(Saved entries)
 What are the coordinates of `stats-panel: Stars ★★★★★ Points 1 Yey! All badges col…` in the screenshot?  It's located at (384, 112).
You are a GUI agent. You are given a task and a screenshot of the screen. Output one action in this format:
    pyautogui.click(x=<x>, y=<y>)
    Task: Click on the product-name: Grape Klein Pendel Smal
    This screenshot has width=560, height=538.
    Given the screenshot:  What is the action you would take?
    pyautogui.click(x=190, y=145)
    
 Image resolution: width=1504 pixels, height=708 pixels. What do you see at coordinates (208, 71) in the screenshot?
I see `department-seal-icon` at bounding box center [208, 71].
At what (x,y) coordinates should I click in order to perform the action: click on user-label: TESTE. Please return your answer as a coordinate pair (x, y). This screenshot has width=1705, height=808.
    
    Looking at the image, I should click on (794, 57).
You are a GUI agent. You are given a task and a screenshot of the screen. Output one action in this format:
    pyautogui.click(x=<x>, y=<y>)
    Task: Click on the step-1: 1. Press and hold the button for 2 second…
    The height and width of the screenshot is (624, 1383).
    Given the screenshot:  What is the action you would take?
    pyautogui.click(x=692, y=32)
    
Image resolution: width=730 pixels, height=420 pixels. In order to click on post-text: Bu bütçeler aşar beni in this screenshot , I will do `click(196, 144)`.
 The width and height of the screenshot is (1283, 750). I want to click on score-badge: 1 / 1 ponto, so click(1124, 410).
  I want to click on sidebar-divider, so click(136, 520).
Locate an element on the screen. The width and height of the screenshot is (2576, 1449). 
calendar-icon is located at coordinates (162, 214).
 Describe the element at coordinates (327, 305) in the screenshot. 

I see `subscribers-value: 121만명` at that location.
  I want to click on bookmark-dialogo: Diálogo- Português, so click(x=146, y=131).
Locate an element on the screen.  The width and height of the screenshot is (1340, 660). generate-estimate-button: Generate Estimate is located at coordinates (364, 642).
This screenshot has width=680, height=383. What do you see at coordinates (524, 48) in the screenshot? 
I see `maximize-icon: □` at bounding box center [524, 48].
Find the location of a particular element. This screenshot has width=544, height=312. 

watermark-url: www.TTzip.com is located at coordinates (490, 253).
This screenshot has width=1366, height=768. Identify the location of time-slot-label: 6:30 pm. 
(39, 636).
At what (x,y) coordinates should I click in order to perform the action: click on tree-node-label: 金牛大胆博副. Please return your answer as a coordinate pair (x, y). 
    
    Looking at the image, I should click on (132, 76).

## GOAL OF THE EXERCISE
Reproduce all of the material above word for word, leaving nothing out.

## EXERCISE OUTPUT
 What are the coordinates of `stats-panel: Stars ★★★★★ Points 1 Yey! All badges col…` in the screenshot?  It's located at (384, 112).
You are a GUI agent. You are given a task and a screenshot of the screen. Output one action in this format:
    pyautogui.click(x=<x>, y=<y>)
    Task: Click on the product-name: Grape Klein Pendel Smal
    This screenshot has width=560, height=538.
    Given the screenshot:  What is the action you would take?
    pyautogui.click(x=190, y=145)
    
 Image resolution: width=1504 pixels, height=708 pixels. What do you see at coordinates (208, 71) in the screenshot?
I see `department-seal-icon` at bounding box center [208, 71].
At what (x,y) coordinates should I click in order to perform the action: click on user-label: TESTE. Please return your answer as a coordinate pair (x, y). This screenshot has width=1705, height=808.
    
    Looking at the image, I should click on (794, 57).
You are a GUI agent. You are given a task and a screenshot of the screen. Output one action in this format:
    pyautogui.click(x=<x>, y=<y>)
    Task: Click on the step-1: 1. Press and hold the button for 2 second…
    The height and width of the screenshot is (624, 1383).
    Given the screenshot:  What is the action you would take?
    pyautogui.click(x=692, y=32)
    
Image resolution: width=730 pixels, height=420 pixels. In order to click on post-text: Bu bütçeler aşar beni in this screenshot , I will do `click(196, 144)`.
 The width and height of the screenshot is (1283, 750). I want to click on score-badge: 1 / 1 ponto, so click(1124, 410).
  I want to click on sidebar-divider, so click(136, 520).
Locate an element on the screen. The width and height of the screenshot is (2576, 1449). 
calendar-icon is located at coordinates (162, 214).
 Describe the element at coordinates (327, 305) in the screenshot. 

I see `subscribers-value: 121만명` at that location.
  I want to click on bookmark-dialogo: Diálogo- Português, so click(x=146, y=131).
Locate an element on the screen.  The width and height of the screenshot is (1340, 660). generate-estimate-button: Generate Estimate is located at coordinates (364, 642).
This screenshot has width=680, height=383. What do you see at coordinates (524, 48) in the screenshot? 
I see `maximize-icon: □` at bounding box center [524, 48].
Find the location of a particular element. This screenshot has width=544, height=312. 

watermark-url: www.TTzip.com is located at coordinates (490, 253).
This screenshot has width=1366, height=768. Identify the location of time-slot-label: 6:30 pm. 
(39, 636).
At what (x,y) coordinates should I click in order to perform the action: click on tree-node-label: 金牛大胆博副. Please return your answer as a coordinate pair (x, y). 
    
    Looking at the image, I should click on (132, 76).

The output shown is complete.